WORK TASK:
Output only the span of lines that begins at the line containing "Given: Reload the page with the refresh icon" and ends at the last line of the data, both included, exactly as they appear.

******

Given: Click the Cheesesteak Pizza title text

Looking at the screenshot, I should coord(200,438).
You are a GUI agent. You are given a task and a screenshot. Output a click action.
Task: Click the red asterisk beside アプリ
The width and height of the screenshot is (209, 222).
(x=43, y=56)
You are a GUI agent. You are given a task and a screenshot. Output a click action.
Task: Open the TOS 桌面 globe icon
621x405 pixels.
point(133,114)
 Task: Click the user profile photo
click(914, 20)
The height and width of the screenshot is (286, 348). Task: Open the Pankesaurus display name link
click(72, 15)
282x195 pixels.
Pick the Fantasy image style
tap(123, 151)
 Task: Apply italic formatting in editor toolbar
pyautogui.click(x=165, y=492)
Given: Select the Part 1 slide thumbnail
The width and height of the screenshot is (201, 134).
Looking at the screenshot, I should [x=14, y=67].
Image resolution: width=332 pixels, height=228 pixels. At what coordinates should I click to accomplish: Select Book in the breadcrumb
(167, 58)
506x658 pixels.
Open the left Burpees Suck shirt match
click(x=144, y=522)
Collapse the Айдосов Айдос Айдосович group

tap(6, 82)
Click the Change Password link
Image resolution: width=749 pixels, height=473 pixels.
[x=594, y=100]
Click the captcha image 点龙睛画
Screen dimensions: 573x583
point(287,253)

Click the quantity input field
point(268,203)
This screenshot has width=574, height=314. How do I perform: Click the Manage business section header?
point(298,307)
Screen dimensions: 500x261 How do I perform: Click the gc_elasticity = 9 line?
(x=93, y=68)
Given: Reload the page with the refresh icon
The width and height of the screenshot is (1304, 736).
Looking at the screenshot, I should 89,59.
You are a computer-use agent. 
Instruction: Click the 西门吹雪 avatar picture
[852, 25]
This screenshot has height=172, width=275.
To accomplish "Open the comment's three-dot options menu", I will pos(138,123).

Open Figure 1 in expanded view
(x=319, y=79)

******

REPLY:
Given: Reload the page with the refresh icon
The width and height of the screenshot is (1304, 736).
Looking at the screenshot, I should 89,59.
You are a computer-use agent. 
Instruction: Click the 西门吹雪 avatar picture
[852, 25]
This screenshot has height=172, width=275.
To accomplish "Open the comment's three-dot options menu", I will pos(138,123).

Open Figure 1 in expanded view
(x=319, y=79)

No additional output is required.